Elle est primordiale ! La coordination et la complémentarité sont les maîtres-mots de la prévention de la désinsertion professionnelle. Cette approche plurielle intervient comme suite logique des lois de 2002 (pluridisciplinarité comme approche globale) et 2011 (constitution des équipes pluridisciplinaires). Nous avons donc du recul sur son intérêt. La loi de 2021 met l’accent sur les publics en situation de handicap et vulnérables. La société se veut plus inclusive, le vieillissement est un sujet d’actualité, que ce soit au travail, avec le recul de l’âge de la retraite, ou dans la prise en charge de nos aînés. La mise en place des cellules de prévention de la désinsertion professionnelle combine ces deux points. Elles vont permettre de faire de la veille sanitaire et de l’alerte, d’orienter la prévention sur les conditions de travail, notamment dans certains secteurs ou certains métiers, ce qui sera in fine bénéfique à tous les salariés.

 

Plus concrètement ?

Je n’ai pas d’exemple précis en tête, mais j’ai connu de nombreuses situations pour lesquelles la pluridisciplinarité, que ce soit en termes d’expertise (solutions techniques proposées par des ergonomes, regard et accompagnement du psychologue ou de l’assistante de service social, qui lèvent des freins...) ou d’échanges, a été une plus-value dans le maintien en emploi du salarié. L’importance du regard croisé et le fait que le salarié, qui est au centre du dispositif, n’entendra, ne comprendra pas et n’attendra pas les mêmes choses selon le professionnel auquel il s’adresse justifie à lui seul cette pluridisciplinarité. Sans celle-ci, ces différentes approches sont souvent source de confusion.
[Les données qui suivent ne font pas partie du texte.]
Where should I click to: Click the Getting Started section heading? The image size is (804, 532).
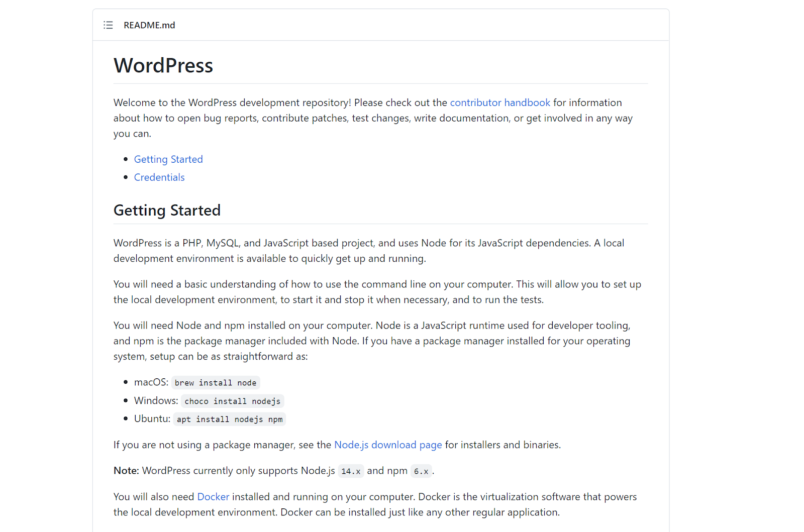(x=167, y=210)
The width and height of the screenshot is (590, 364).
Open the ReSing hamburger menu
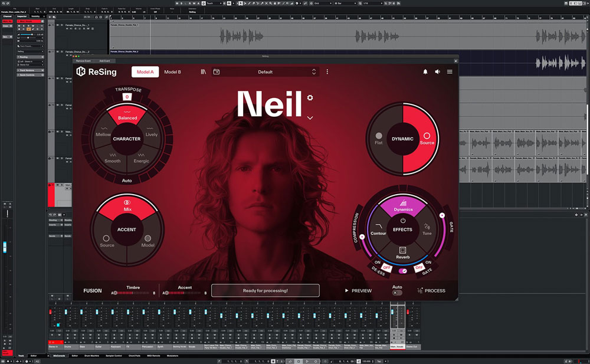[x=450, y=72]
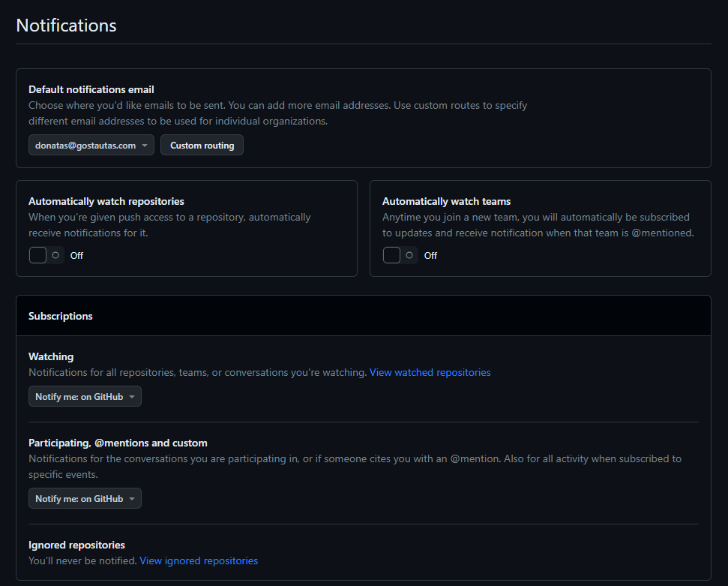Click the Watching dropdown caret icon
This screenshot has width=728, height=586.
pyautogui.click(x=132, y=396)
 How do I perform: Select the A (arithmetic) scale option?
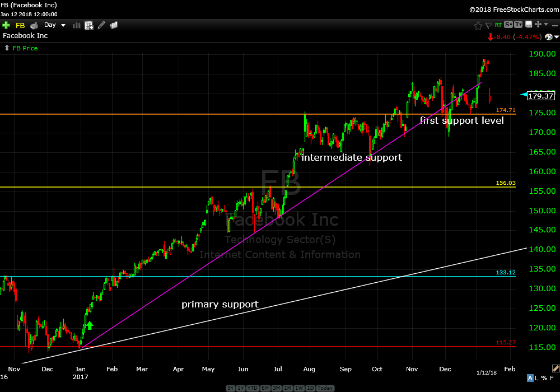pyautogui.click(x=530, y=380)
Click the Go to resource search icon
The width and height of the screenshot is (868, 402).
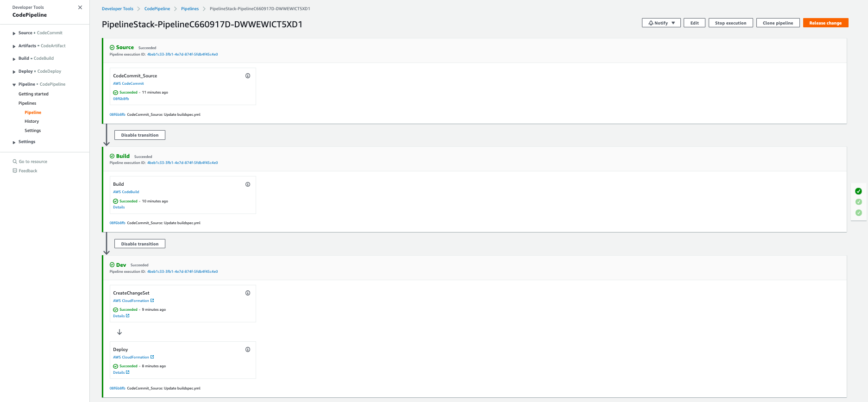tap(15, 162)
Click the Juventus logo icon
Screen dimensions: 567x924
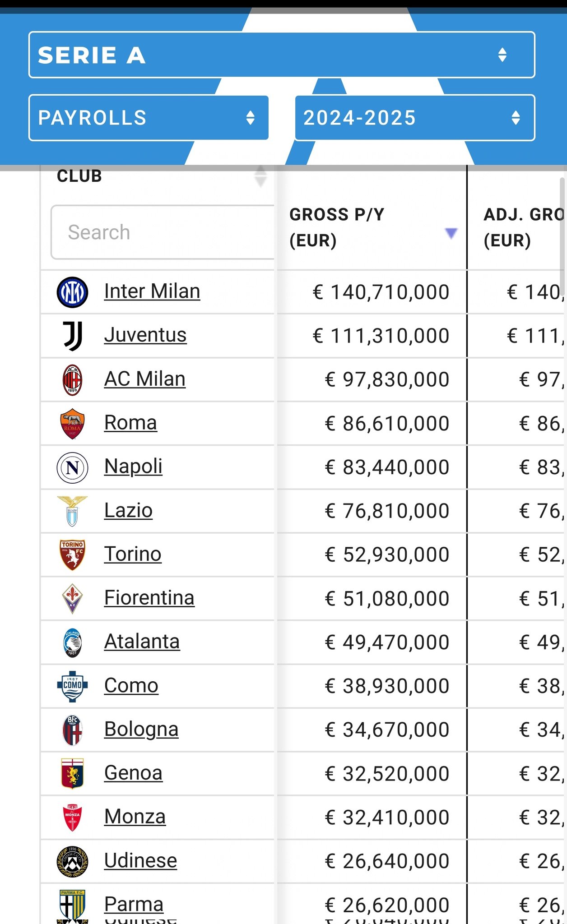[x=72, y=336]
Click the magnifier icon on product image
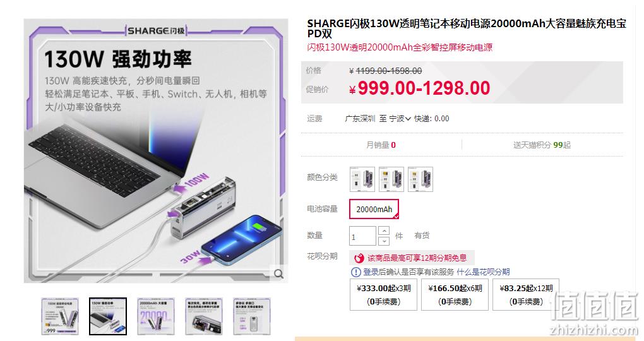 pyautogui.click(x=279, y=273)

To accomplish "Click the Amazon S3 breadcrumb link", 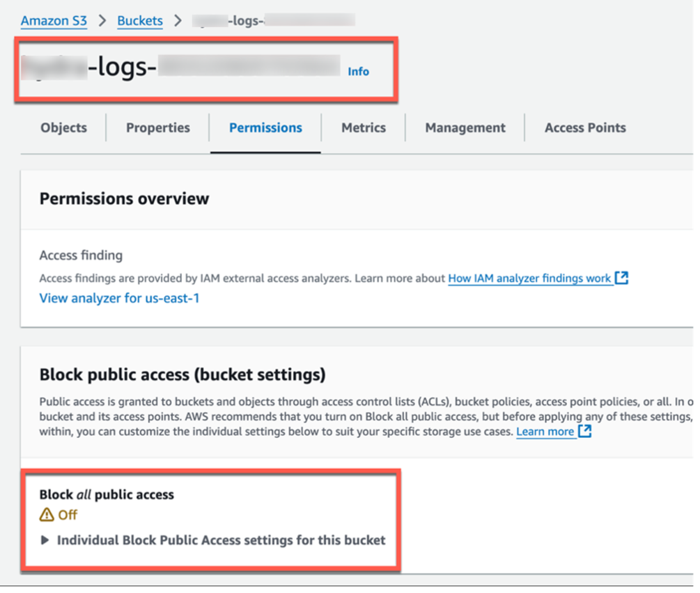I will (x=54, y=20).
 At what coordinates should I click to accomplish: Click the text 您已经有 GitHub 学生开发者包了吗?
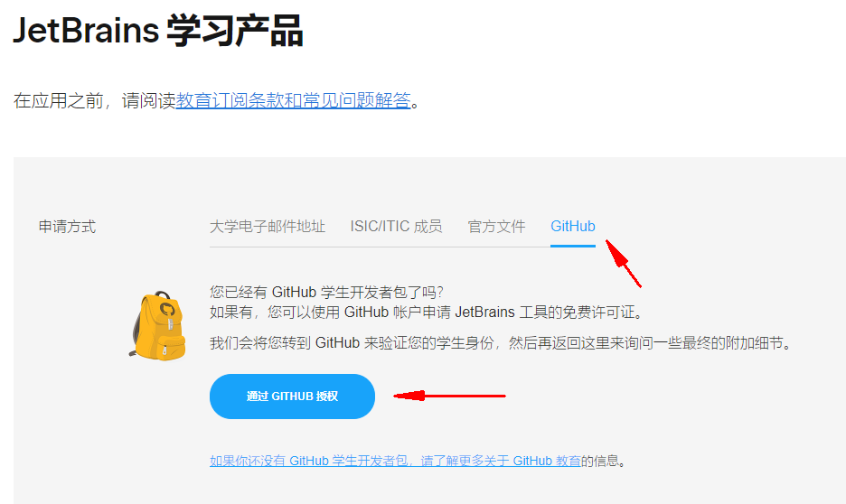(x=326, y=292)
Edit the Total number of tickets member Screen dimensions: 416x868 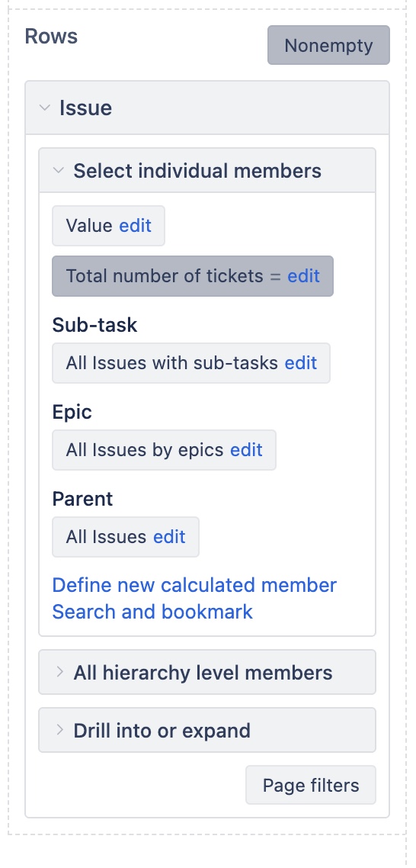(304, 275)
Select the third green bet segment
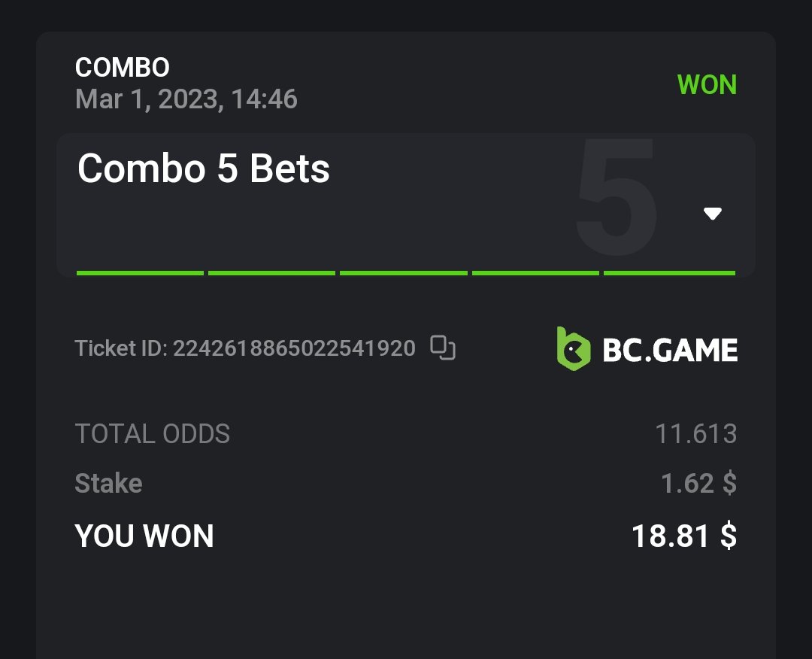The height and width of the screenshot is (659, 812). (404, 272)

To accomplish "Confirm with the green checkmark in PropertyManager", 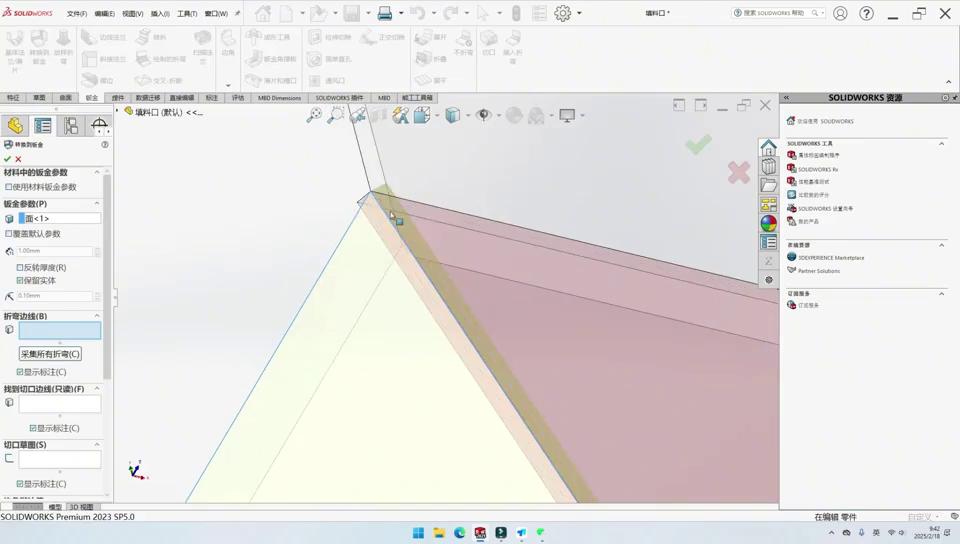I will pyautogui.click(x=8, y=159).
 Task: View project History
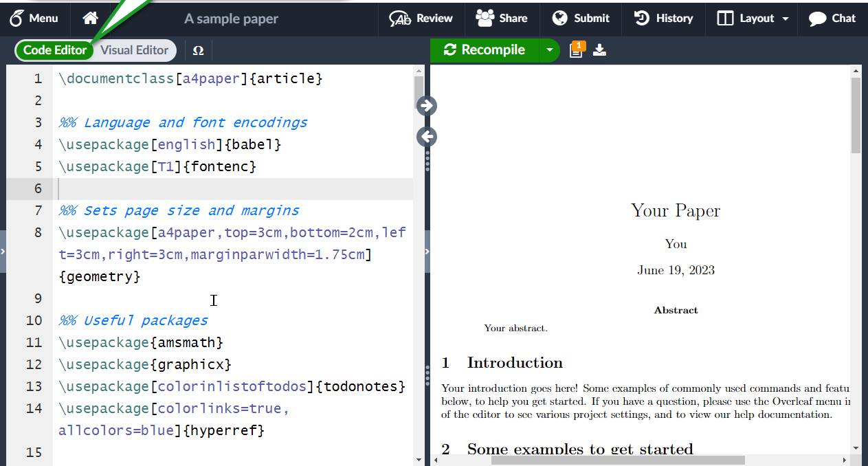[x=663, y=19]
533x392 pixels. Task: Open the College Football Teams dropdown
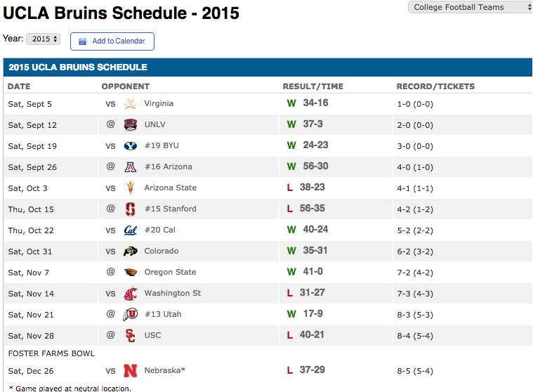471,7
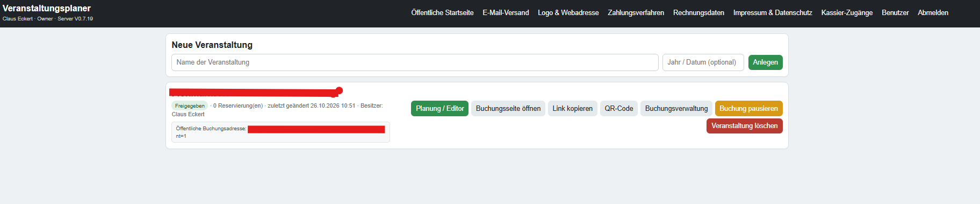Viewport: 980px width, 204px height.
Task: Open Logo & Webadresse page
Action: point(568,12)
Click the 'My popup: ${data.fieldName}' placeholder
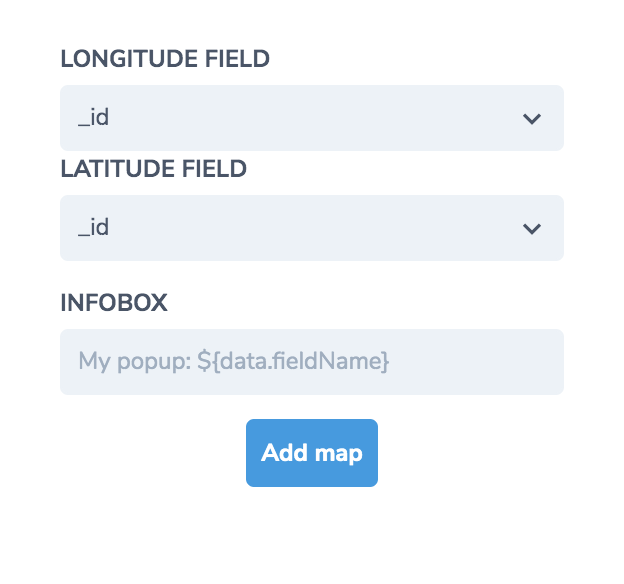This screenshot has height=584, width=624. coord(233,362)
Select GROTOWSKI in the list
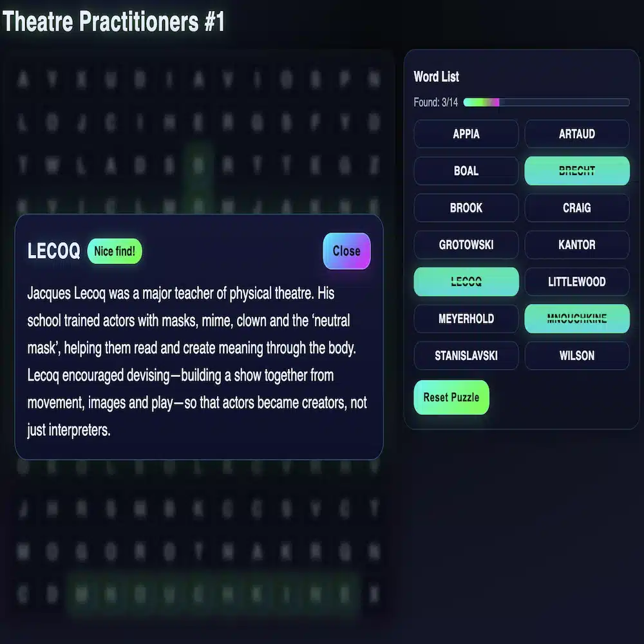The height and width of the screenshot is (644, 644). tap(466, 245)
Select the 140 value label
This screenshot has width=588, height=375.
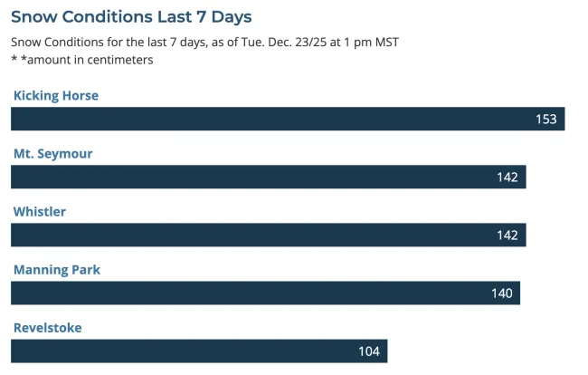point(501,293)
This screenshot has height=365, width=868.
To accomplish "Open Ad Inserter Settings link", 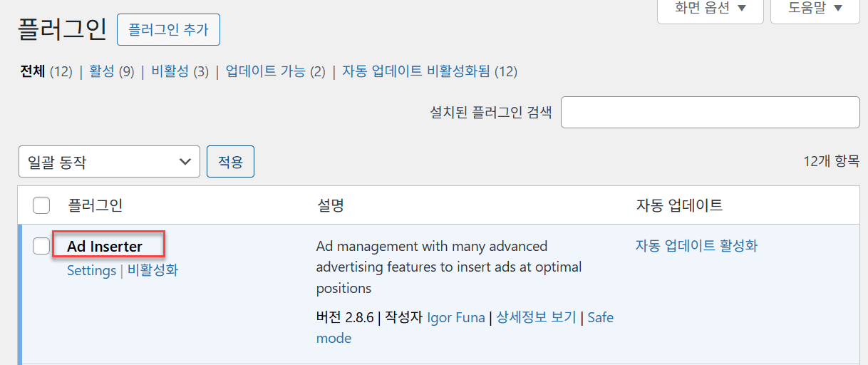I will coord(91,271).
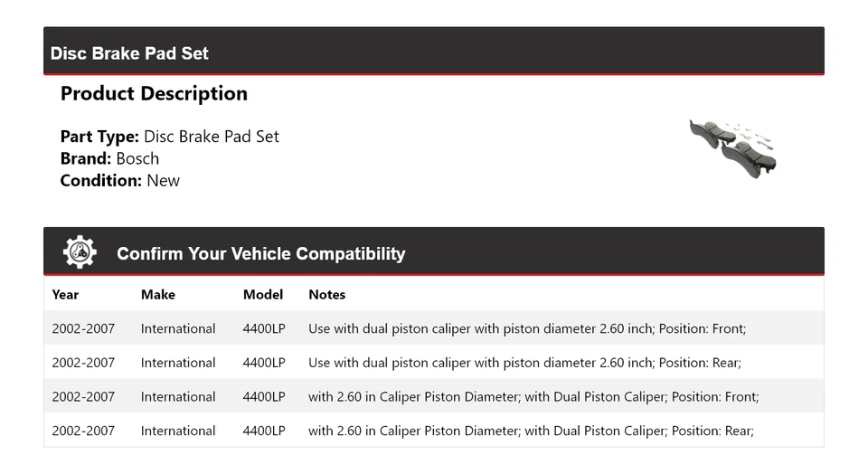Image resolution: width=868 pixels, height=474 pixels.
Task: Click 2002-2007 in the third table row
Action: (x=83, y=396)
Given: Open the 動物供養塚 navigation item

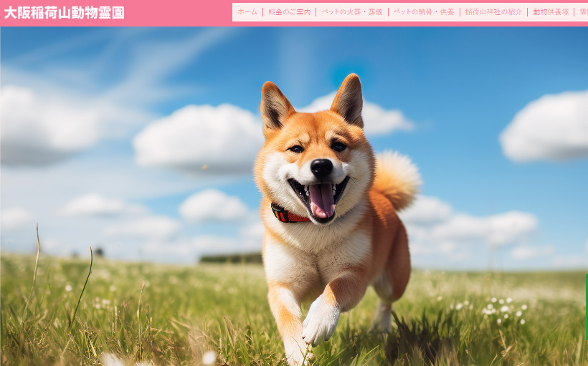Looking at the screenshot, I should (x=551, y=12).
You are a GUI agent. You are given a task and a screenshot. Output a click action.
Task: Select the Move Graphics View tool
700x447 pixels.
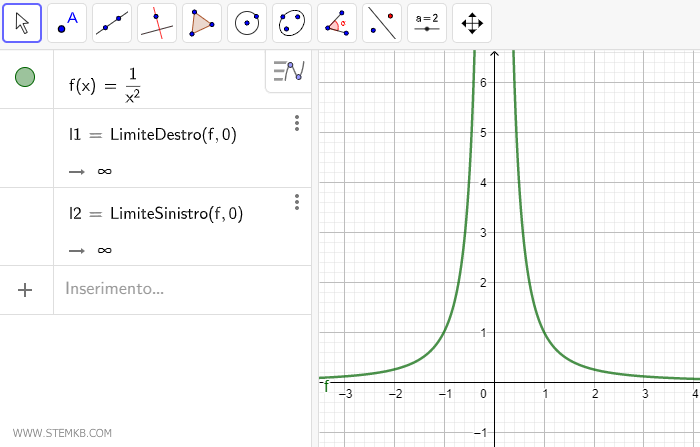pyautogui.click(x=472, y=22)
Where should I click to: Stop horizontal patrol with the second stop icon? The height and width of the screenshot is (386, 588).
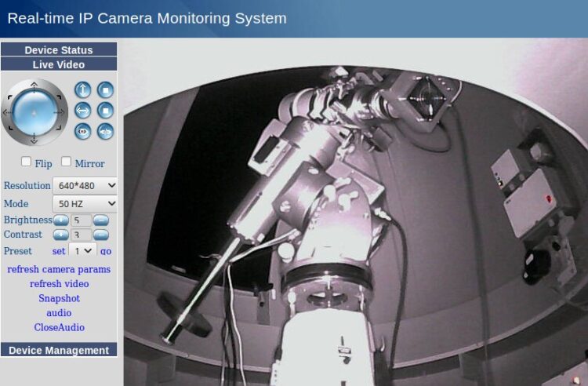pos(105,111)
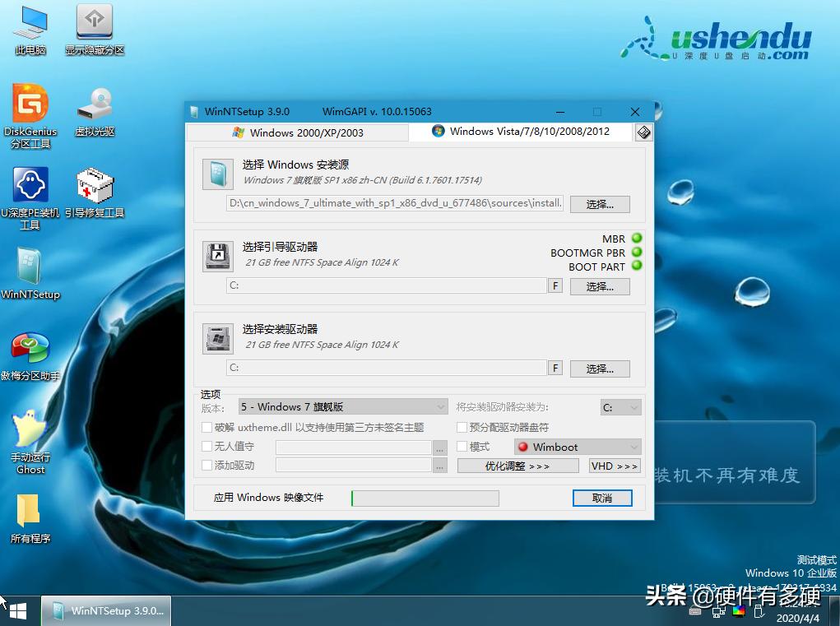Enable 破解 uxtheme.dll unsigned theme support
Image resolution: width=840 pixels, height=626 pixels.
pos(207,426)
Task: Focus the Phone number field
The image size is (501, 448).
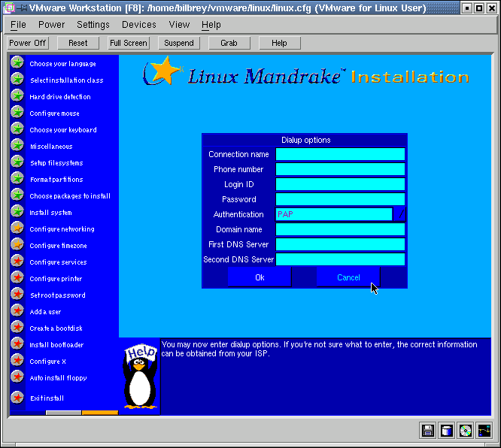Action: pyautogui.click(x=340, y=169)
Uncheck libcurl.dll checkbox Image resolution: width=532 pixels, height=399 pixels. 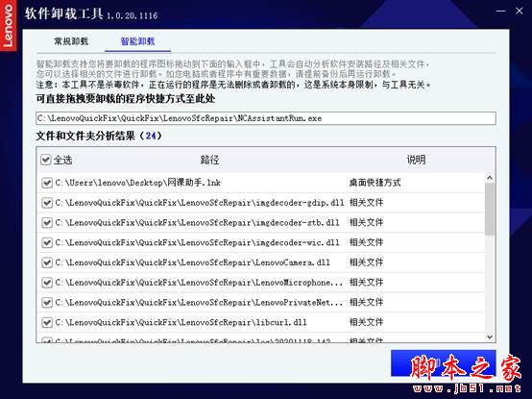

Si nous, professionnels, sommes coordonnés, alors nous aurons de puissants leviers pour une démarche globale de prévention et un maintien en emploi de la personne.

PDP

La cellule de prévention de la désinsertion professionnelle

La cellule de prévention de la désinsertion professionnelle (PDP) permet de mobiliser, grâce à un réseau de professionnels, un ensemble de mesures (avant, pendant, ou après un arrêt de travail) pour favoriser le reclassement des salariés confrontés à un risque d’inaptitude à leur poste de travail, et éviter le licenciement, chaque fois que cela est possible. Pluridisciplinaire, cette cellule doit comporter a minima un médecin du travail, une infirmière en santé au travail, un psychologue du travail, une technicienne maintien en emploi, un ergonome et une assistante sociale. En fonction des demandes, la cellule active son réseau de partenaires.

Qui la sollicite ? Le médecin du travail, s’il note une problématique complexe de risque de désinsertion professionnelle lui paraissant relever d’une approche pluridisciplinaire. Chaque référent métier peut aussi solliciter lui-même la cellule PDP s’il estime qu’une demande est complexe et nécessite une approche multicompétences.

Comment cela se déroule ? Le salarié est convoqué et reçu par l’assistante sociale, qui va réaliser un bilan de sa situation (sociale, motivation…) et donner des premières pistes d’orientation. En parallèle, un recueil de données est réalisé par les différents membres et référents métiers de la cellule PDP, en lien avec le médecin du travail, parmi lesquelles la motivation de l’employeur pour maintenir son salarié dans l’entreprise et le contexte de l’entreprise.

À l’issue de ces entretiens, un mail de propositions d’actions est adressé au médecin du travail en charge de la situation, qui donne son avis sur les propositions de la cellule PDP avant action. En fonction des salariés et des solutions proposées et envisagées, un suivi qualitatif par téléphone est réalisé, six à douze mois après l’intervention et/ou l’orientation.